Big Cat Advocates Oppose Plan To Kill Cougars

Oregon’s 2016 big-game hunting regulations will be on the agenda when the Fish and Wildlife Commission meets in Florence Oct. 8 and 9.

Specifically the commission will discuss opening up target areas where “cougar numbers will be proactively reduced in response to established criteria” for cougar conflicts with humans, livestock or other game animals such as mule deer.

There were no target areas in 2014 and 2015, but the commission is proposing to open up four areas in 2016. One of them is to reduce livestock and safety conflicts, two are for improving mule deer populations and the fourth is for mule deer and bighorn sheep.

Cougar advocates want the state to know that “the people of Oregon want cougars well managed and not killed en masse because of ill-conceived schemes that have no scientific validity,” as Scott Beckstead, senior Oregon director for the Humane Society of the United States, puts it.

In a call to Facebook followers to come and testify on Oct. 9, the group Predator Defense compares cougars to Cecil, the African lion killed by an American hunter, saying, “America’s mountain lions are experiencing the same fate as Cecil, Zimbabwe’s most famous and beloved lion, illegally killed in July by a Minnesota dentist on a trophy hunt.” The group continues, “But what’s happening here is even worse — the slaughter is legal and being carried out by government agents on behalf of deer hunters.”

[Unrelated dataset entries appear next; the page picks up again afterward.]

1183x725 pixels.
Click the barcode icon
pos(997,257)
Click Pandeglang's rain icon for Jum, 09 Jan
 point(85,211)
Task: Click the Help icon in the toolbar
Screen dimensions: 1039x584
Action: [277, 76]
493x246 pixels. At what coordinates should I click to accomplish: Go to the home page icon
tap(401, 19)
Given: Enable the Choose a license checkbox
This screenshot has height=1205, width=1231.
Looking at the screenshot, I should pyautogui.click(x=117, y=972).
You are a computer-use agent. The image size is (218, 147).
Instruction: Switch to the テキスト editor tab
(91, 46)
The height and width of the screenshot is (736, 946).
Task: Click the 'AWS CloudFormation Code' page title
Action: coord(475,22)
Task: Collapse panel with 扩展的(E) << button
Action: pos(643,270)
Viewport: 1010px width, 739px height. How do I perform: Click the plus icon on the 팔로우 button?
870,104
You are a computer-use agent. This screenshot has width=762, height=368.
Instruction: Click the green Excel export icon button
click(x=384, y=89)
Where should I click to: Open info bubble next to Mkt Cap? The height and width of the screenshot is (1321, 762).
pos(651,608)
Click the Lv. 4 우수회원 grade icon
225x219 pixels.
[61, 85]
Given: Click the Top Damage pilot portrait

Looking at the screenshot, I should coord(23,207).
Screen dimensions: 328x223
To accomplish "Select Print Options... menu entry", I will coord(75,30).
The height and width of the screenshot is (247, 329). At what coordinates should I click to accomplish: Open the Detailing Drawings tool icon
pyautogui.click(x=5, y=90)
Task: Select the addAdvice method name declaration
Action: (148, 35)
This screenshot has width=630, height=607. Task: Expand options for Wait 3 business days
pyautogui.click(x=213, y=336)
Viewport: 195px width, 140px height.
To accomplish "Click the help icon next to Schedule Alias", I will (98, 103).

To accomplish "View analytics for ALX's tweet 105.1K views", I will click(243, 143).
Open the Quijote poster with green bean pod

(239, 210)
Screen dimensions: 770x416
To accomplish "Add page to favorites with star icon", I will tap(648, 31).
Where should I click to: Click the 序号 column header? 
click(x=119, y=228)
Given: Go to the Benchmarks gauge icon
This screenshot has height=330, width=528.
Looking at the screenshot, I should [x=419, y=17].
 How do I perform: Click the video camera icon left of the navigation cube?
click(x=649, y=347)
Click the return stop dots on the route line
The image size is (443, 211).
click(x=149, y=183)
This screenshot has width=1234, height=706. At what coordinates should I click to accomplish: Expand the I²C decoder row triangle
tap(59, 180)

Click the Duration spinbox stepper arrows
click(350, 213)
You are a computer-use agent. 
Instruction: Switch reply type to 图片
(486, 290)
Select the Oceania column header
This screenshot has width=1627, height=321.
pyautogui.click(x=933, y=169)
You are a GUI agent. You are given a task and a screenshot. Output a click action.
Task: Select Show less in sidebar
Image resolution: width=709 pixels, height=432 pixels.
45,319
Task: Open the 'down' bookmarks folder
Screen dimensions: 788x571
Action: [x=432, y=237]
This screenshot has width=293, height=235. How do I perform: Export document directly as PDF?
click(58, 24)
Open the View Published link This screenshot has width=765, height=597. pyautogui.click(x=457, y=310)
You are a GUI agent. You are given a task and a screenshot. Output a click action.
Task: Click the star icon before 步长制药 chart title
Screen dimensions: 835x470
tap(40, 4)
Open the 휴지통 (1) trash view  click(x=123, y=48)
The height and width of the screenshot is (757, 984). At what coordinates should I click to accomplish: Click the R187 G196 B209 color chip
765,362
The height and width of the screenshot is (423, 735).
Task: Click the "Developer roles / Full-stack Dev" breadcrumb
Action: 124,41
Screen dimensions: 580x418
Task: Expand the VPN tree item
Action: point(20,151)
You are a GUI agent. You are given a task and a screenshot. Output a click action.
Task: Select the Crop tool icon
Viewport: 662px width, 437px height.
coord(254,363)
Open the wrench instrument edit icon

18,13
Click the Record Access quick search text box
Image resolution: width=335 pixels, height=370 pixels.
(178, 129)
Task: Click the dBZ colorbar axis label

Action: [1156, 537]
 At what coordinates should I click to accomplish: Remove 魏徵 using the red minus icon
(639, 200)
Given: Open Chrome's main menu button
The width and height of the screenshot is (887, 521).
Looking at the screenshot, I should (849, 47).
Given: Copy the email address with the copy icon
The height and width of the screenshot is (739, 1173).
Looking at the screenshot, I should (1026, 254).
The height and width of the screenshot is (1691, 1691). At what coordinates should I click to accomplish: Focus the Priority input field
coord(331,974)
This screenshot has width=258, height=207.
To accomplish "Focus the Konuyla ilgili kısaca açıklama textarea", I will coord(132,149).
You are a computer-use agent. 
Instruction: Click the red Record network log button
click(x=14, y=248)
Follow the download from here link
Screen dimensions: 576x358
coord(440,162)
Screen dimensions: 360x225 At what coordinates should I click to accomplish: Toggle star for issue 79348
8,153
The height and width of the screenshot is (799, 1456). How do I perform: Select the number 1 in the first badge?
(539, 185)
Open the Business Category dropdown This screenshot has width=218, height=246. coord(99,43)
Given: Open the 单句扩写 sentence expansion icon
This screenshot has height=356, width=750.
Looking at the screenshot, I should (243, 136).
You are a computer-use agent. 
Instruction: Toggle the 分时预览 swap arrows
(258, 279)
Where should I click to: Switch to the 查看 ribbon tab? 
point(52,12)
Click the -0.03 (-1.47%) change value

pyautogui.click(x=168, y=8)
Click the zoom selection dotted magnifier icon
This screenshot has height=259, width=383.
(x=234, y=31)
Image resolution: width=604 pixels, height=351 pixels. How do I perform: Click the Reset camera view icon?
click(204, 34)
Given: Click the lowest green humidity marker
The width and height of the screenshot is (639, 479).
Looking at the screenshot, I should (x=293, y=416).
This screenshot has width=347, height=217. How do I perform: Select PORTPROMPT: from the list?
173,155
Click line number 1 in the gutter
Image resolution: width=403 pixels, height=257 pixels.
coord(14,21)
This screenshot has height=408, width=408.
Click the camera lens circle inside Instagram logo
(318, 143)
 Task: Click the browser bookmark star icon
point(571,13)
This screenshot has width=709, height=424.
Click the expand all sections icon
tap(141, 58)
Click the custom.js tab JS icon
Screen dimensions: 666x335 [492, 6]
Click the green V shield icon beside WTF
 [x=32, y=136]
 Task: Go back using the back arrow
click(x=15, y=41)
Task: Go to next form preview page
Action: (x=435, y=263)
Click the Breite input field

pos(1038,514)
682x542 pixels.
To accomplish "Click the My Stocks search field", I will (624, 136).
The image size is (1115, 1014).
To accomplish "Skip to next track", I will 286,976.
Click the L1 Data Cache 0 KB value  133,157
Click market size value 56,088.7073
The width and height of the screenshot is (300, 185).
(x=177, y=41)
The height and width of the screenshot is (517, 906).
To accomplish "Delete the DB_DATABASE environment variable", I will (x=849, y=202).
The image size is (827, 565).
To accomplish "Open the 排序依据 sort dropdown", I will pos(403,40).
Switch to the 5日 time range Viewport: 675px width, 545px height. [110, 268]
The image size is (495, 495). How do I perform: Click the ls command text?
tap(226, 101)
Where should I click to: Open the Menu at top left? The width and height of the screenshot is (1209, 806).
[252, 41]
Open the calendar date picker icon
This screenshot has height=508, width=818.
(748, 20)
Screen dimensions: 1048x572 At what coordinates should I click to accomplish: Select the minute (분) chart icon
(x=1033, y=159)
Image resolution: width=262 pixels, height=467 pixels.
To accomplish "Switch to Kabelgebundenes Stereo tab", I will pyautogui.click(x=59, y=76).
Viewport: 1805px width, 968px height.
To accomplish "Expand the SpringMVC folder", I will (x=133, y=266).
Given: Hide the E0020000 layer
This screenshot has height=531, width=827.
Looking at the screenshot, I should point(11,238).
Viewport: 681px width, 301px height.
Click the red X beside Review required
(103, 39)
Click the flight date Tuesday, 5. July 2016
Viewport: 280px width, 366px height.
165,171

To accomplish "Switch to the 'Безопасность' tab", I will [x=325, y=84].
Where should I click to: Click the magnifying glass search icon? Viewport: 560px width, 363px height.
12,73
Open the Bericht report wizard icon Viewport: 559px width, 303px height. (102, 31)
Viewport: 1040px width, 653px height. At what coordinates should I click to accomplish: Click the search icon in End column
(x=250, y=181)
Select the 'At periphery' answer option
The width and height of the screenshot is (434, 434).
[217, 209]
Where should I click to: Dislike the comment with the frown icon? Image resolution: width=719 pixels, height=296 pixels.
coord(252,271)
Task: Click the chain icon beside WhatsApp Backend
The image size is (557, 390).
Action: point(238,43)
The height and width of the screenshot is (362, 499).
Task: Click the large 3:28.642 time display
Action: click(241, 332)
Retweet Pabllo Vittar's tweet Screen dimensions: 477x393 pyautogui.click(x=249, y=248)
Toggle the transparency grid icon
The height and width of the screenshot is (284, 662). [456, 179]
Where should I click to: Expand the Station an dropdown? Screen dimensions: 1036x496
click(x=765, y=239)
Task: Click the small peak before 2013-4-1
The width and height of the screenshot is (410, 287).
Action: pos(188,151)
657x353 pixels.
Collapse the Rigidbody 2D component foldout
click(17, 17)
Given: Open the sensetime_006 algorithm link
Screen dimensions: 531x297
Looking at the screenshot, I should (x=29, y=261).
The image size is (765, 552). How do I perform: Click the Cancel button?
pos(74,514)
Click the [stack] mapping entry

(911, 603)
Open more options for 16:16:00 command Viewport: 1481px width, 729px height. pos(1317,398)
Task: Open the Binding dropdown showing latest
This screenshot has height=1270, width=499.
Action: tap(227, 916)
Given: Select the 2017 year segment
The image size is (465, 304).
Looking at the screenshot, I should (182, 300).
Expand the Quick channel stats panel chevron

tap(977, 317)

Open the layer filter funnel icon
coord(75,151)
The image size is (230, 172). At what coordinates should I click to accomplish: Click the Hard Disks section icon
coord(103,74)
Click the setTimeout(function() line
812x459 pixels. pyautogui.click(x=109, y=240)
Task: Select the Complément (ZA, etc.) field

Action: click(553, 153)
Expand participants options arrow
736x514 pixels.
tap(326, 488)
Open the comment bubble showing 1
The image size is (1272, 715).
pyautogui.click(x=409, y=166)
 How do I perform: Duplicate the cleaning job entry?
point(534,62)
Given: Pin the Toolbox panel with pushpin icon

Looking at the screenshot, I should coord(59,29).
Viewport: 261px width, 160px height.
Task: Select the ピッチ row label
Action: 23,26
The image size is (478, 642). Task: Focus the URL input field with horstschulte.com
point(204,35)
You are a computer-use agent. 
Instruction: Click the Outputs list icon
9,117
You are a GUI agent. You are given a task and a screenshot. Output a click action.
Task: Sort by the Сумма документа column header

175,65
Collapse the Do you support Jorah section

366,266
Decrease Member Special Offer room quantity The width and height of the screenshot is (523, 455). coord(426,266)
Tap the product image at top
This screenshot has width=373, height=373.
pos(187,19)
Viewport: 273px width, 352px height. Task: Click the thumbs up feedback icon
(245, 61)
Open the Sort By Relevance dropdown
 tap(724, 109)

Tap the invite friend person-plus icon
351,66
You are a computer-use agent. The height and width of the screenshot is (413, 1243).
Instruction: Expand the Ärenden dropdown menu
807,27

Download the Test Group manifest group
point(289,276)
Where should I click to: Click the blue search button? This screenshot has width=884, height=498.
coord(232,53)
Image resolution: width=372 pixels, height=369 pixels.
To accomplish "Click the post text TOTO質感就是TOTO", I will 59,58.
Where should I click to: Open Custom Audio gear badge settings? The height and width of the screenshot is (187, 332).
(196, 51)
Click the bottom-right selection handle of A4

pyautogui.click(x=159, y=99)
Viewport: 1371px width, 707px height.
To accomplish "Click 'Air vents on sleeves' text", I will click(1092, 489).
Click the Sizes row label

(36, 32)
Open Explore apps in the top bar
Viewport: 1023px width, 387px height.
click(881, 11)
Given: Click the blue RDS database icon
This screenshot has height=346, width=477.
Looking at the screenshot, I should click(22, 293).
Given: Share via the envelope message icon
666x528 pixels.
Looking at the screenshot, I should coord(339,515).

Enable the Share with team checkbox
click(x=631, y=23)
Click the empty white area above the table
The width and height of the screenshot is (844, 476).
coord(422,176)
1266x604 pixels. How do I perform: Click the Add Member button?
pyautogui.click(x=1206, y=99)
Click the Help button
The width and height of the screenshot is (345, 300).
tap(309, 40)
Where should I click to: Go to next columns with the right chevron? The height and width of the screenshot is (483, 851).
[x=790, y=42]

Beckstead of HSUS tells EW, “The policy of treating wild ungulates like free-roaming livestock to be ‘harvested’ and wild carnivores as vermin to be exterminated is an archaic approach to wildlife management that ignores the evolving humane values of most Oregonians.” He points out that voters have opposed twice allowing recreational hunters to use hounds to hunt cougars in 1994 and 1996.

According to the commission’s agenda information, depending on the area, the cougar killing would be carried out by volunteer agents, federal Wildlife Services and the Oregon Department of Fish and Wildlife at an annual cost of almost $70,000 to remove 95 cougars. Sally Mackler, native carnivore advocate for Predator Defense, says “federal agents from the USDA’s Wildlife Services and local houndsmen deputized by ODFW are immune from state law banning use of hounds by trophy hunters.”

Beckstead says that “using packs of radio-collared trailing hounds and neck snares to indiscriminately kill Oregon cougars” in the target zones “under the guise of protecting mule deer and reducing conflicts with humans and livestock is just poor wildlife management, not scientifically valid.”

Mackler adds, “Science shows that cougar predation is a minor influence on mule deer population, and the main reasons for decline are habitat, nutritional quality of and access to forage.”

The groups are calling for a stop to “indiscriminate killing” and for the use of up-to-date science on the big cats, especially in light of the fact that Oregon’s management plan for cougars is due to be revised and updated next year. “Cougars should be conserved for all, not just managed for a few trophy hunters,” Predator Defense, HSUS and 10 other groups say in their comments to the ODFW commission.

Those who wish to testify about the plan can go to the 8 am meeting at the Driftwood Shores Resort, Pacific Room, 2nd floor, 88416 1st Ave. in Florence.